Quote the rows from the line containing "Click Republish and notify" through the line containing "click(x=637, y=138)", both included, reproducing each line word for word. Leave the pictures out of your answer.

### [Data for this task]
# # #

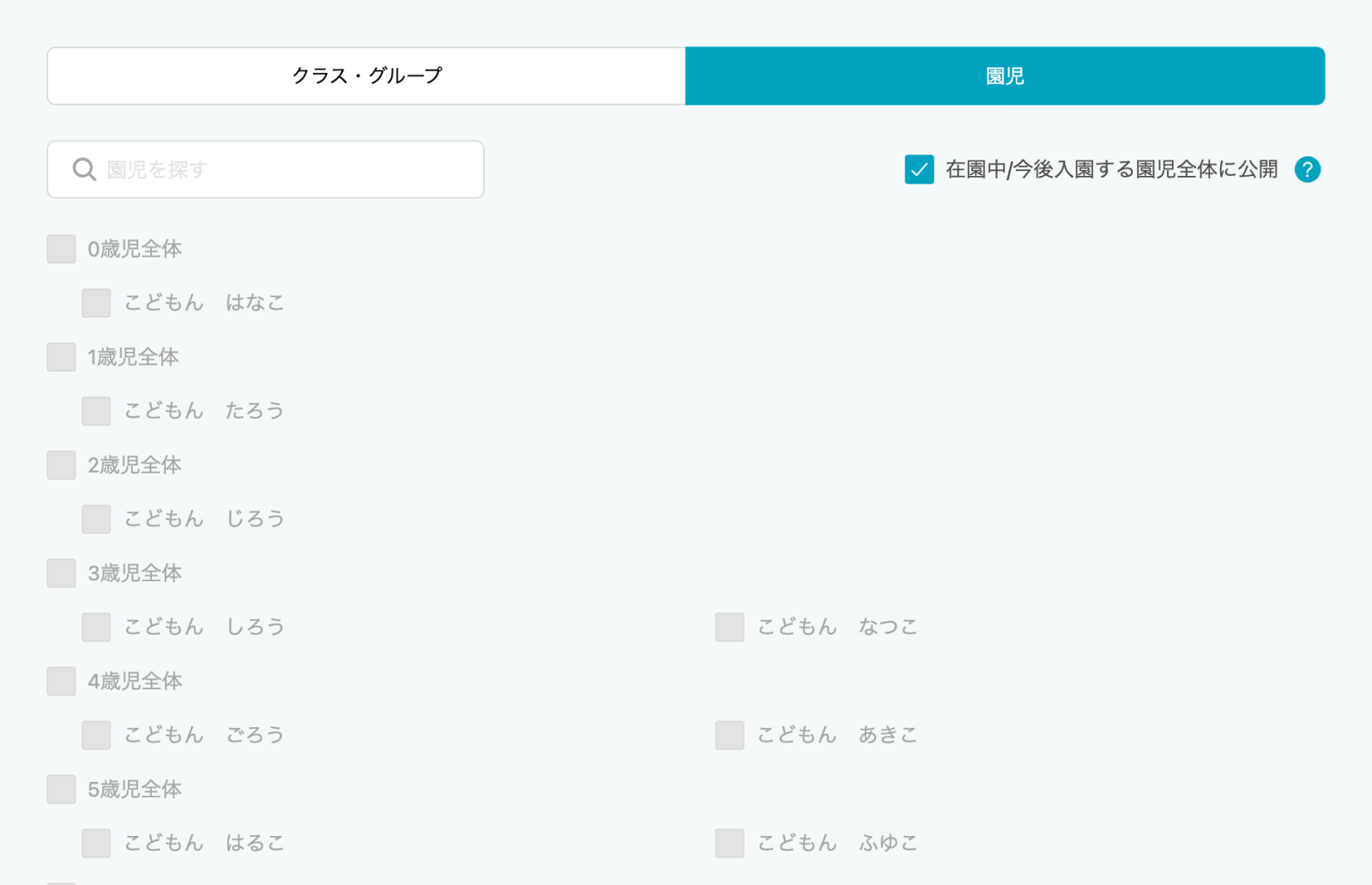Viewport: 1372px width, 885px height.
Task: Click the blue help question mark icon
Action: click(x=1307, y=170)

# # #

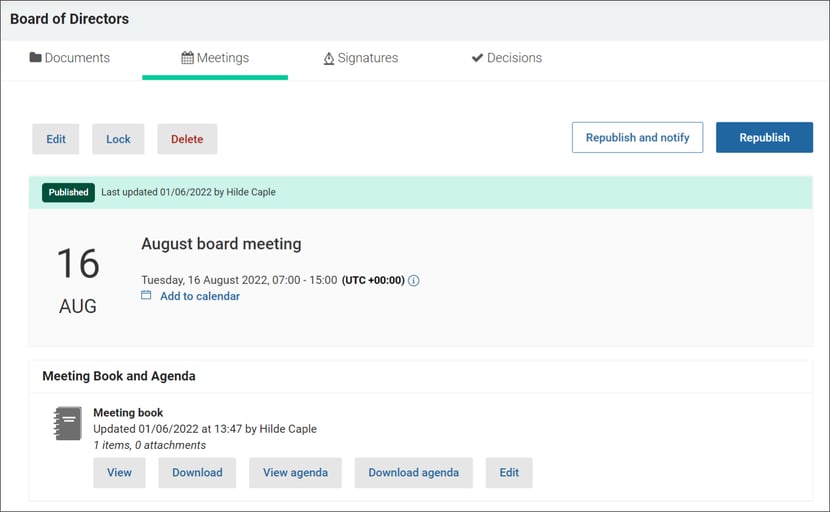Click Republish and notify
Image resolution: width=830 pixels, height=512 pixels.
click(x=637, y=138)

# # #

### [Task response]
Click Republish and notify
Image resolution: width=830 pixels, height=512 pixels.
click(x=637, y=138)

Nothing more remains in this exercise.